SOURCE DOCUMENT
As I write this, the stock price of Google, Inc. just exceeded $500 for the first time in the company's still-brief (two-year) history as a public company. That gives the search colossus a market cap of $150 billion, many times in excess of its physical assets - currently $10.2 billion.

Whether the latest surge in value is being driven by the perception that Microsoft may be losing its golden touch, or whether it is Google's sheer Web 2.0-style inventiveness that is causing investors to pile into its stock, matters not. What matters is that the company that snapped up video-sharing site YouTube for $1.65 billion now doesn't seem quite so profligate.

So, why is a company started 8 years ago in a Silicon Valley garage by Stanford University graduate students Larry Page and Sergey Brin now worth $150 billion, when one started 24 years ago by Andy Bechtolsheim, Bill Joy, Vinod Khosla, and Scott McNealy - a.k.a. Stanford University Network - is worth just $19.5 billion?

AIM A
In the records, take the lines from the one with "CONTACT (5, 391)" to the one with "[Search] (114, 6)" and write them out again, renaming "Cushions" to "Pillows" while leaving everything else as it is.
The article above and the records that come next have nothing to do with each other.

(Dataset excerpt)
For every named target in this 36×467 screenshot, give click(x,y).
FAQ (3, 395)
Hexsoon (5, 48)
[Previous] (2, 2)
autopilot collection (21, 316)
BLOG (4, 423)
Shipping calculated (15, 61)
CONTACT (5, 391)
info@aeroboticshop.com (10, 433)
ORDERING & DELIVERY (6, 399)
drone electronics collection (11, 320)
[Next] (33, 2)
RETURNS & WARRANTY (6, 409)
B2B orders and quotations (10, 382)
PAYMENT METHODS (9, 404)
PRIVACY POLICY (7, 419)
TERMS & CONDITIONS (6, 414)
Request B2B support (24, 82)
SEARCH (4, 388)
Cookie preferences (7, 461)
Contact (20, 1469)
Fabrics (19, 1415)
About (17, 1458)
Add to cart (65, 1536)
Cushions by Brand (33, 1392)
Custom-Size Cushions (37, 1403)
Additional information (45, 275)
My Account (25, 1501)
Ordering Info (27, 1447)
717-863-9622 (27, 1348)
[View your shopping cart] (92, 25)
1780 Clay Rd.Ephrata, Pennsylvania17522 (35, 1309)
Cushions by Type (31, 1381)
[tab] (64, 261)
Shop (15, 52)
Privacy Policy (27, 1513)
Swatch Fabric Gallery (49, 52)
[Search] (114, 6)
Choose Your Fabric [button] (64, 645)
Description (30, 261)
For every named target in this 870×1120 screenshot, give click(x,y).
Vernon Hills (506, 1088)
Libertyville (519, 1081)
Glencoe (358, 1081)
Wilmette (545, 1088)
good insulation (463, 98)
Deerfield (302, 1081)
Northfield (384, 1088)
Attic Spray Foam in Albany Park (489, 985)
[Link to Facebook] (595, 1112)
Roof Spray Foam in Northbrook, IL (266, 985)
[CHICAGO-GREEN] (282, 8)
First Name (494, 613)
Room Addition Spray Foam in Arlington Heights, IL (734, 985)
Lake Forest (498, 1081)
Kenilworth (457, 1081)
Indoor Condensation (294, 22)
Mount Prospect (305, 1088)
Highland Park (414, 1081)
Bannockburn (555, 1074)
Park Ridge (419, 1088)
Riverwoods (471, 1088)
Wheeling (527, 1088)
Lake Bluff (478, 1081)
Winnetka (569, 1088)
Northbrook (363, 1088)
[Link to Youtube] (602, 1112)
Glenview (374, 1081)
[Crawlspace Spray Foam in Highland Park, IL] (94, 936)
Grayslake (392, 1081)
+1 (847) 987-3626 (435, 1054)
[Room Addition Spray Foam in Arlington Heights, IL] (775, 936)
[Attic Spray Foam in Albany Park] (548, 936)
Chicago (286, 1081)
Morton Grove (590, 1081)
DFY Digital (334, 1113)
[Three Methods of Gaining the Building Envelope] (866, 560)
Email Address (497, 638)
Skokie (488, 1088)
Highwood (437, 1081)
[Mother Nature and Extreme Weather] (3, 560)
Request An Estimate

AIM B
In the article about Google's stock price, what did Google pay for YouTube?

FINISHED ANSWER A
CONTACT (5, 391)
info@aeroboticshop.com (10, 433)
ORDERING & DELIVERY (6, 399)
drone electronics collection (11, 320)
[Next] (33, 2)
RETURNS & WARRANTY (6, 409)
B2B orders and quotations (10, 382)
PAYMENT METHODS (9, 404)
PRIVACY POLICY (7, 419)
TERMS & CONDITIONS (6, 414)
Request B2B support (24, 82)
SEARCH (4, 388)
Cookie preferences (7, 461)
Contact (20, 1469)
Fabrics (19, 1415)
About (17, 1458)
Add to cart (65, 1536)
Pillows by Brand (33, 1392)
Custom-Size Pillows (37, 1403)
Additional information (45, 275)
My Account (25, 1501)
Ordering Info (27, 1447)
717-863-9622 (27, 1348)
[View your shopping cart] (92, 25)
1780 Clay Rd.Ephrata, Pennsylvania17522 (35, 1309)
Pillows by Type (31, 1381)
[tab] (64, 261)
Shop (15, 52)
Privacy Policy (27, 1513)
Swatch Fabric Gallery (49, 52)
[Search] (114, 6)

FINISHED ANSWER B
$1.65 billion.